How about rules? One of the rule actions available is to set a field’s value to the result of an expression. Behind the scenes, when the rule fires the expression is evaluated to return a string, and then the string is injected into the XML DOM as the node’s text. Specifying expressions like concat("abc", "
", "def") will result in a literal “&”, “#”, “x”, “A” and “;” appearing in the XML text. &-encoding is part of the file format, not of the DOM! The expression concat("abc", "n", "def") and other variants don’t work either – there’s no escaping mechanism in the evaluation used here.

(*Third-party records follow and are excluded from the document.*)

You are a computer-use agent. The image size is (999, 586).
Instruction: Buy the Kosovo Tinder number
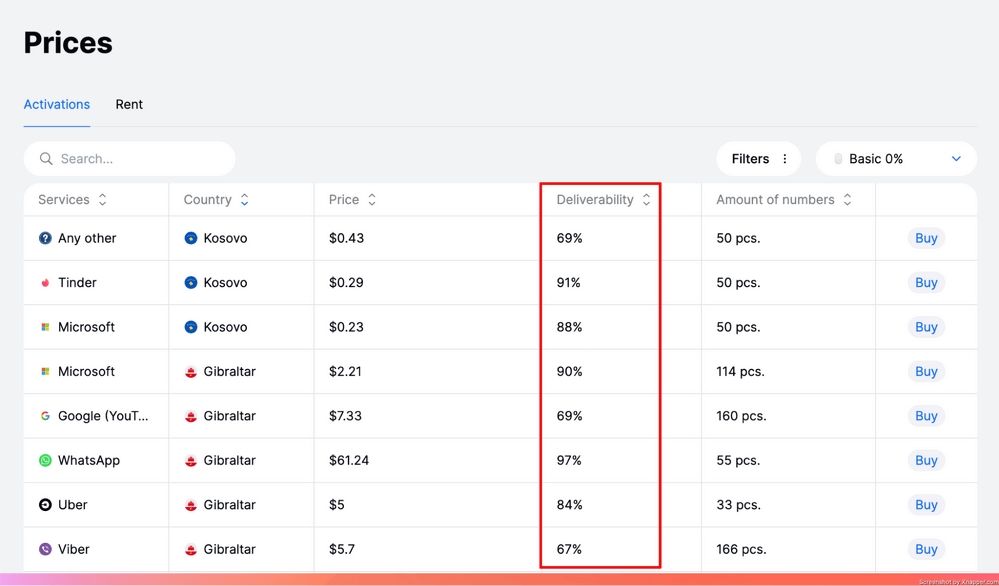(926, 283)
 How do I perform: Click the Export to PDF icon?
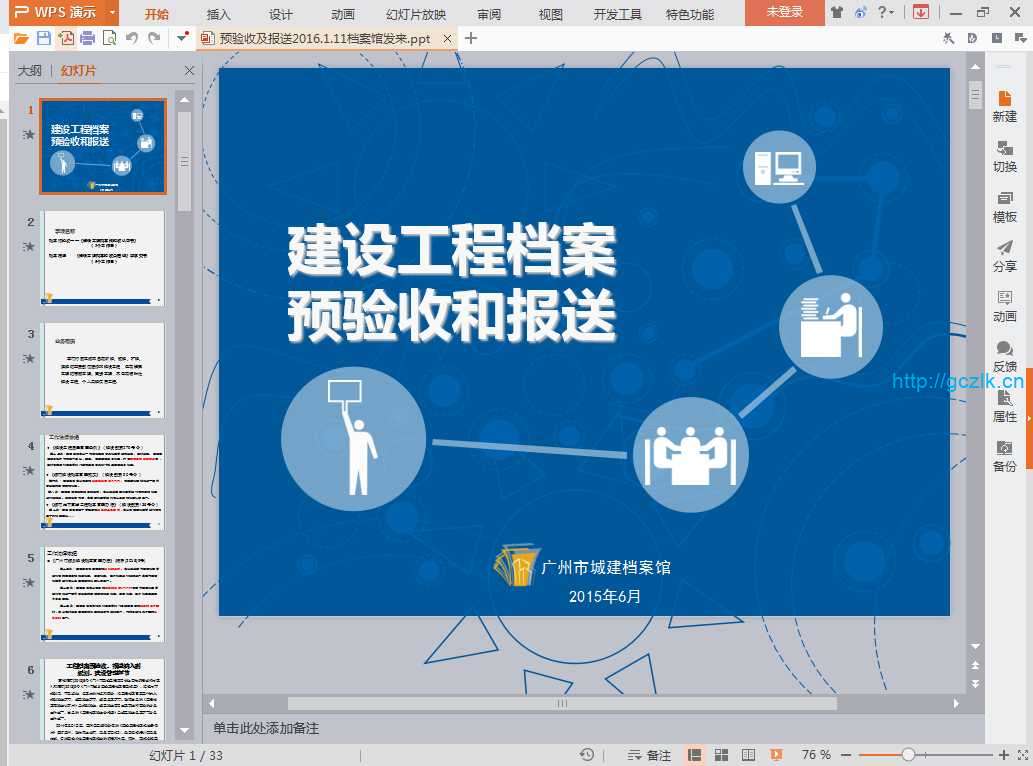coord(65,38)
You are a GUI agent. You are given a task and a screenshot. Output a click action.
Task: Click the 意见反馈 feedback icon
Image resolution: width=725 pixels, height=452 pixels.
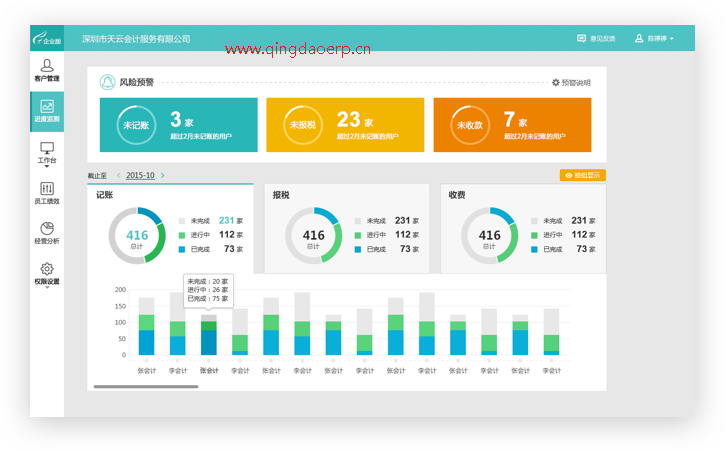point(582,38)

So you need to figuratively copy/paste the line break from another source. Start off by literally doing a copy/paste of the following text into Notepad:

<?xml version="1.0" encoding="UTF-8"?>
<characters
cr="&#xD;"
lf="&#xA;"
crlf="&#xD;&#xA;"
/>

Save this as a file called “characters.xml”. Then in InfoPath go to Tools | Data Connections and click Add. Select Receive data, then XML Document. Browse to characters.xml then complete the wizard. When it asks “The selected file is not part of the form...add this file...?” click Yes. At this point we’ve just added a resource file to the template that gets loaded into a declaratively-accessible DOM - no code required.

Almost there - now let’s use it!

Add a Button control, open up the properties and click Rules. Add a Rule, and add an Action of the type “Set a field’s value”. For the field pick the text box’s field (e.g. field1). For the new value, use the formula builder and build the following expression:

concat(field1, @crlf, "Hello, world!")

The underlines indicate that this is a simplified version of the expression that conceals the full XPaths. Instead of typing it's easier to pick the fields using the “Insert Field or Group” button. Pick field1 from the main data source and pick @crlf from the “characters (Secondary)” data source (using the drop-down at the top of the dialog). Behind the scenes (as you can tell by clicking the “Edit XPath” button) this builds up the following expression:

concat(my:field1, xdXDocument:GetDOM("characters")/characters/@crlf, "Hello, world!")

Once you're done, click Preview, and try clicking the button a few times.

As a final note, InfoPath is agnostic about the whole CR vs. LF vs. CRLF debate. Any of the three is equally treated as a line break.